● **Exercise details**: Write out the following lines word for word, leaving nothing out.

>> BEGIN Input rows

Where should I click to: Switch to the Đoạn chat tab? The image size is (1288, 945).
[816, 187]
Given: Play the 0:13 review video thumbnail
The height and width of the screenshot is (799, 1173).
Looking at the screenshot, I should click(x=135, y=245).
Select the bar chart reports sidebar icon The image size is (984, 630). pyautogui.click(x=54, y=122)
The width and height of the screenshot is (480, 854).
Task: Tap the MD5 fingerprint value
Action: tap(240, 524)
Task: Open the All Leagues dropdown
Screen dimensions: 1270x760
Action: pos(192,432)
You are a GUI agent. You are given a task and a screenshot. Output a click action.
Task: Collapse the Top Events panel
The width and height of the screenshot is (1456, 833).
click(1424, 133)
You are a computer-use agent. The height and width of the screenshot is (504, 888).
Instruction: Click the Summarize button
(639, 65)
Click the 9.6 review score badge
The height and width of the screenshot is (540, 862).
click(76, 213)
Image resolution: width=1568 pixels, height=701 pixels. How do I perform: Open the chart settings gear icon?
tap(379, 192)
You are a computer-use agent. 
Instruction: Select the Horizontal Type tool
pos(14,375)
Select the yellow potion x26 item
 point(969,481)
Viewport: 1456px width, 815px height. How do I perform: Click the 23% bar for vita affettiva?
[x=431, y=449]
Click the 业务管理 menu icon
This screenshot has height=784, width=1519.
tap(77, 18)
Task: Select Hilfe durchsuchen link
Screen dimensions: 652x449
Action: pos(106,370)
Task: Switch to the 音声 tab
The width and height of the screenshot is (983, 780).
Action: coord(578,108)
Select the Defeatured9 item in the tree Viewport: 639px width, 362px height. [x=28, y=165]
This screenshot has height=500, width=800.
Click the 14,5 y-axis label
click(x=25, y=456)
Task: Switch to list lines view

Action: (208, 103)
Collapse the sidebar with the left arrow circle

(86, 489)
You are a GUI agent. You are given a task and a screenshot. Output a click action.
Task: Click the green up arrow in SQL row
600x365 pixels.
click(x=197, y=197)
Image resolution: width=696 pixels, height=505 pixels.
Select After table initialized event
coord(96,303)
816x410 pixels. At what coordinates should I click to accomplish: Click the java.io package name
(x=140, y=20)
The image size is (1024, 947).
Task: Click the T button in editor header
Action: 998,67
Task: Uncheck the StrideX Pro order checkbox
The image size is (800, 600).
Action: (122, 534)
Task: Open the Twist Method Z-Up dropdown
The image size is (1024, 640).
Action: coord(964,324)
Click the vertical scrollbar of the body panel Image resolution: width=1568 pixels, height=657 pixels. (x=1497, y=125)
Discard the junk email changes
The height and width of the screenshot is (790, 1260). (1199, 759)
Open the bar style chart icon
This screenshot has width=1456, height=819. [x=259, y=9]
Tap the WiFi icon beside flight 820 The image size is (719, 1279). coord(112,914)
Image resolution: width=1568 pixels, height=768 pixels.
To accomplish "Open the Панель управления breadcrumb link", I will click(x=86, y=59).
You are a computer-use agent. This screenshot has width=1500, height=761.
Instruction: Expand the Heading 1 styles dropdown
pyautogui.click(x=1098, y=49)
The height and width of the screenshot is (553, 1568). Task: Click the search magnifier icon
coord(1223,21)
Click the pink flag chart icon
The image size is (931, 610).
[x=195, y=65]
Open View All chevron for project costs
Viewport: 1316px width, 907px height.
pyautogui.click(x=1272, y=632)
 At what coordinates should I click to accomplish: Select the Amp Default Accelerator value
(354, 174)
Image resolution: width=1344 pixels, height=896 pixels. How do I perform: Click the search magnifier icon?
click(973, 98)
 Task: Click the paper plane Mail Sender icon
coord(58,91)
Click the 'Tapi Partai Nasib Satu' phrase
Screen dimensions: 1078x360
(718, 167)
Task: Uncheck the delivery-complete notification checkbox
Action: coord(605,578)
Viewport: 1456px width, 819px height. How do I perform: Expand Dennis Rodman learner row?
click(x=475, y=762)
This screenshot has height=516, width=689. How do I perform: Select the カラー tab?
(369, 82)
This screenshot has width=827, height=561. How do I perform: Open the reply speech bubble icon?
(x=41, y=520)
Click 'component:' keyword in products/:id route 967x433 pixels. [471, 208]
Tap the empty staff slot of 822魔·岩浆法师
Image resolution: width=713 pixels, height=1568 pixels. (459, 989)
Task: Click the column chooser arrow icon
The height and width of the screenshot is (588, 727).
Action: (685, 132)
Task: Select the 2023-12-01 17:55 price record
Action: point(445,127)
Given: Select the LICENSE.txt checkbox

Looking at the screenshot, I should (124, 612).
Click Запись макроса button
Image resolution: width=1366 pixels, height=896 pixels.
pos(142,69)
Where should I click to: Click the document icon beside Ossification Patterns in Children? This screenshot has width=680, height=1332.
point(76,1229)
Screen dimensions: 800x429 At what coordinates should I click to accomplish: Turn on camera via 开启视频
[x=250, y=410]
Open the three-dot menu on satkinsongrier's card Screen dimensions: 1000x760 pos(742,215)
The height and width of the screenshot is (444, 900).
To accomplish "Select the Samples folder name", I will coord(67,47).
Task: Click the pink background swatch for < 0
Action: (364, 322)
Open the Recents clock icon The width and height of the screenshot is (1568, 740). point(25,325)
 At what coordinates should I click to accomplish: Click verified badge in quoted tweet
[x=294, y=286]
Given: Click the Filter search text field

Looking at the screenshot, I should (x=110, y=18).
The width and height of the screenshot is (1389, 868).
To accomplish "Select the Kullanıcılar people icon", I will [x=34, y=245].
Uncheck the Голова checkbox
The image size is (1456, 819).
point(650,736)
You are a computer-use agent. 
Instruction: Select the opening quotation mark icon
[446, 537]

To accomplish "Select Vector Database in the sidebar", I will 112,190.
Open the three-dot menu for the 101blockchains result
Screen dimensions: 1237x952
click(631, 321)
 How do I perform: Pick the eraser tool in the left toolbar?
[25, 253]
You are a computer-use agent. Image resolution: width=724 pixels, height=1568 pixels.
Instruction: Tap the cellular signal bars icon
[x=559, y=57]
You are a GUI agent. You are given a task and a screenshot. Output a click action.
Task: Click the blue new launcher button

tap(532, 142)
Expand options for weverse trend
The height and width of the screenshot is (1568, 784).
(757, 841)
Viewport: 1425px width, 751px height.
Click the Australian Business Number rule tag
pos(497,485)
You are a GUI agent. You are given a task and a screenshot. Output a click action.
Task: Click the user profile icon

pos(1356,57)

>> END Input rows

● **Response for this exercise**:
Where should I click to: Switch to the Đoạn chat tab? The image size is (1288, 945).
[816, 187]
Given: Play the 0:13 review video thumbnail
The height and width of the screenshot is (799, 1173).
Looking at the screenshot, I should click(x=135, y=245).
Select the bar chart reports sidebar icon The image size is (984, 630). pyautogui.click(x=54, y=122)
The width and height of the screenshot is (480, 854).
Task: Tap the MD5 fingerprint value
Action: tap(240, 524)
Task: Open the All Leagues dropdown
Screen dimensions: 1270x760
Action: pos(192,432)
You are a GUI agent. You are given a task and a screenshot. Output a click action.
Task: Collapse the Top Events panel
The width and height of the screenshot is (1456, 833).
click(1424, 133)
You are a computer-use agent. The height and width of the screenshot is (504, 888).
Instruction: Click the Summarize button
(639, 65)
Click the 9.6 review score badge
The height and width of the screenshot is (540, 862).
click(76, 213)
Image resolution: width=1568 pixels, height=701 pixels. How do I perform: Open the chart settings gear icon?
tap(379, 192)
You are a computer-use agent. 
Instruction: Select the Horizontal Type tool
pos(14,375)
Select the yellow potion x26 item
 point(969,481)
Viewport: 1456px width, 815px height. How do I perform: Click the 23% bar for vita affettiva?
[x=431, y=449]
Click the 业务管理 menu icon
This screenshot has height=784, width=1519.
tap(77, 18)
Task: Select Hilfe durchsuchen link
Screen dimensions: 652x449
Action: pos(106,370)
Task: Switch to the 音声 tab
The width and height of the screenshot is (983, 780).
Action: coord(578,108)
Select the Defeatured9 item in the tree Viewport: 639px width, 362px height. [x=28, y=165]
This screenshot has height=500, width=800.
Click the 14,5 y-axis label
click(x=25, y=456)
Task: Switch to list lines view

Action: (208, 103)
Collapse the sidebar with the left arrow circle

(86, 489)
You are a GUI agent. You are given a task and a screenshot. Output a click action.
Task: Click the green up arrow in SQL row
600x365 pixels.
click(x=197, y=197)
Image resolution: width=696 pixels, height=505 pixels.
Select After table initialized event
coord(96,303)
816x410 pixels. At what coordinates should I click to accomplish: Click the java.io package name
(x=140, y=20)
The image size is (1024, 947).
Task: Click the T button in editor header
Action: 998,67
Task: Uncheck the StrideX Pro order checkbox
The image size is (800, 600).
Action: (122, 534)
Task: Open the Twist Method Z-Up dropdown
The image size is (1024, 640).
Action: coord(964,324)
Click the vertical scrollbar of the body panel Image resolution: width=1568 pixels, height=657 pixels. (x=1497, y=125)
Discard the junk email changes
The height and width of the screenshot is (790, 1260). (1199, 759)
Open the bar style chart icon
This screenshot has width=1456, height=819. [x=259, y=9]
Tap the WiFi icon beside flight 820 The image size is (719, 1279). coord(112,914)
Image resolution: width=1568 pixels, height=768 pixels.
To accomplish "Open the Панель управления breadcrumb link", I will click(x=86, y=59).
You are a computer-use agent. This screenshot has width=1500, height=761.
Instruction: Expand the Heading 1 styles dropdown
pyautogui.click(x=1098, y=49)
The height and width of the screenshot is (553, 1568). Task: Click the search magnifier icon
coord(1223,21)
Click the pink flag chart icon
The image size is (931, 610).
[x=195, y=65]
Open View All chevron for project costs
Viewport: 1316px width, 907px height.
pyautogui.click(x=1272, y=632)
 At what coordinates should I click to accomplish: Select the Amp Default Accelerator value
(354, 174)
Image resolution: width=1344 pixels, height=896 pixels. How do I perform: Click the search magnifier icon?
click(973, 98)
 Task: Click the paper plane Mail Sender icon
coord(58,91)
Click the 'Tapi Partai Nasib Satu' phrase
Screen dimensions: 1078x360
(718, 167)
Task: Uncheck the delivery-complete notification checkbox
Action: coord(605,578)
Viewport: 1456px width, 819px height. How do I perform: Expand Dennis Rodman learner row?
click(x=475, y=762)
This screenshot has height=516, width=689. How do I perform: Select the カラー tab?
(369, 82)
This screenshot has width=827, height=561. How do I perform: Open the reply speech bubble icon?
(x=41, y=520)
Click 'component:' keyword in products/:id route 967x433 pixels. [471, 208]
Tap the empty staff slot of 822魔·岩浆法师
Image resolution: width=713 pixels, height=1568 pixels. (459, 989)
Task: Click the column chooser arrow icon
The height and width of the screenshot is (588, 727).
Action: (685, 132)
Task: Select the 2023-12-01 17:55 price record
Action: point(445,127)
Given: Select the LICENSE.txt checkbox

Looking at the screenshot, I should (124, 612).
Click Запись макроса button
Image resolution: width=1366 pixels, height=896 pixels.
pos(142,69)
Where should I click to: Click the document icon beside Ossification Patterns in Children? This screenshot has width=680, height=1332.
point(76,1229)
Screen dimensions: 800x429 At what coordinates should I click to accomplish: Turn on camera via 开启视频
[x=250, y=410]
Open the three-dot menu on satkinsongrier's card Screen dimensions: 1000x760 pos(742,215)
The height and width of the screenshot is (444, 900).
To accomplish "Select the Samples folder name", I will coord(67,47).
Task: Click the pink background swatch for < 0
Action: (364, 322)
Open the Recents clock icon The width and height of the screenshot is (1568, 740). point(25,325)
 At what coordinates should I click to accomplish: Click verified badge in quoted tweet
[x=294, y=286]
Given: Click the Filter search text field

Looking at the screenshot, I should (x=110, y=18).
The width and height of the screenshot is (1389, 868).
To accomplish "Select the Kullanıcılar people icon", I will [x=34, y=245].
Uncheck the Голова checkbox
The image size is (1456, 819).
point(650,736)
You are a computer-use agent. 
Instruction: Select the opening quotation mark icon
[446, 537]

To accomplish "Select Vector Database in the sidebar", I will 112,190.
Open the three-dot menu for the 101blockchains result
Screen dimensions: 1237x952
click(631, 321)
 How do I perform: Pick the eraser tool in the left toolbar?
[25, 253]
You are a computer-use agent. Image resolution: width=724 pixels, height=1568 pixels.
Instruction: Tap the cellular signal bars icon
[x=559, y=57]
You are a GUI agent. You are given a task and a screenshot. Output a click action.
Task: Click the blue new launcher button

tap(532, 142)
Expand options for weverse trend
The height and width of the screenshot is (1568, 784).
(757, 841)
Viewport: 1425px width, 751px height.
Click the Australian Business Number rule tag
pos(497,485)
You are a GUI agent. You are given a task and a screenshot. Output a click action.
Task: Click the user profile icon

pos(1356,57)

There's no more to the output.